Khan Roshan Khan Yousafzai (; November 1914 – 19 November 1988) was a Pashtun historian, educationalist, and writer from Pakistan known primarily for being president of the Muslim League in Swabi and for writing books on the history of the Pashtun people.

Biography
Khan Roshan Khan was born in the village of Nawa Killi, Swabi in 1914 and died on 19 November 1988. He was the son of Muhammad Zaman Khan. He wrote many books on the history of Pushtuns. He was a major figure in contemporary Pushto literature. Roshan Khan was an active member of the movement Khudai Khidmatgar. He was very energetic in the Pakistan Movement and was the president of the Muslim League in Swabi. An area in Swabi, called Roshan Pura is named after him, where his tomb is also located.

Career
Khan received his primary education from the Islami School Uthmanzai in Charsadda. Later on, he could not complete his further education due to the worsening conditions during the time of the British Government of India. The changing circumstances diverted his attention towards history. He wrote books on the history of Pathans. These books are Tazkira, Pathanon ki Tareekh aur in ki asliat which describes the races of Pashtun tribes and their origins. In addition, he wrote Yousafzai qaum ki sarguzisht, which gives details on the various tribes of Pukhtoons. Khan also authored Afghano ki nasli tarikh, which describes the origin of Afghans (Pashtuns) from Bani Israel, (that is, the theory that the Pashtuns are descended from the biblical Israelites). Other booklets include Malika-Sawat, Baba-e-qaum Sheikhmali (RA) among others. His most important work is Tawarikh-e-Hafiz Rehmat Khani, which includes the details about the biographies of prominent Pukhtoon leaders and elders like Hafiz Rehmat Khan, Hafiz Alpuri (Abdulsamad) of Shangla, Ahmed Shah Abdali, Sardar Mohammad Khan, Dost Muhammad Khan and many others. It also sheds light on the important events and wars of Pukhtoons with other empires and tribes. Moreover, all the family trees of Pashtun tribes are also discussed in this book. He also discussed the brief history of a famous Pashtun tribe, Shalmani.

::::::::::

> **CHALLENGE 1**
Answer these questions from the text on Khan Roshan Khan:
(a) In which village was he born?
(b) Which school gave him his primary education?
(c) Which book does the text call his most important work?
> **CHALLENGE 2**
Write out the text on Khan Roshan Khan from "Khan Roshan Khan Yousafzai" up to and including "is also located.", without changing a word.
The listing is separate material, apart from the text on Khan Roshan Khan.

> **GIVEN DATA**
::::::::::

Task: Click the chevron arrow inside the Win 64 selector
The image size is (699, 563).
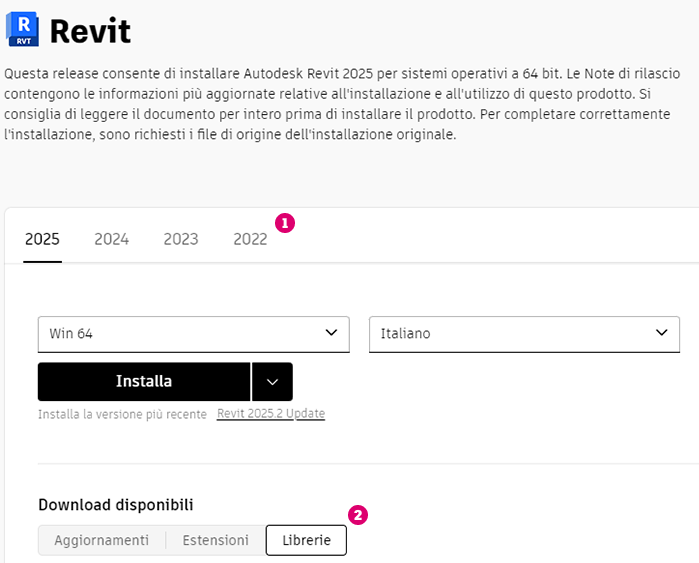Action: [x=332, y=333]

::::::::::

> **WORKED ANSWER 1**
(a) Nawa Killi, Swabi
(b) The Islami School Uthmanzai in Charsadda
(c) Tawarikh-e-Hafiz Rehmat Khani

> **WORKED ANSWER 2**
Khan Roshan Khan Yousafzai (; November 1914 – 19 November 1988) was a Pashtun historian, educationalist, and writer from Pakistan known primarily for being president of the Muslim League in Swabi and for writing books on the history of the Pashtun people.

Biography
Khan Roshan Khan was born in the village of Nawa Killi, Swabi in 1914 and died on 19 November 1988. He was the son of Muhammad Zaman Khan. He wrote many books on the history of Pushtuns. He was a major figure in contemporary Pushto literature. Roshan Khan was an active member of the movement Khudai Khidmatgar. He was very energetic in the Pakistan Movement and was the president of the Muslim League in Swabi. An area in Swabi, called Roshan Pura is named after him, where his tomb is also located.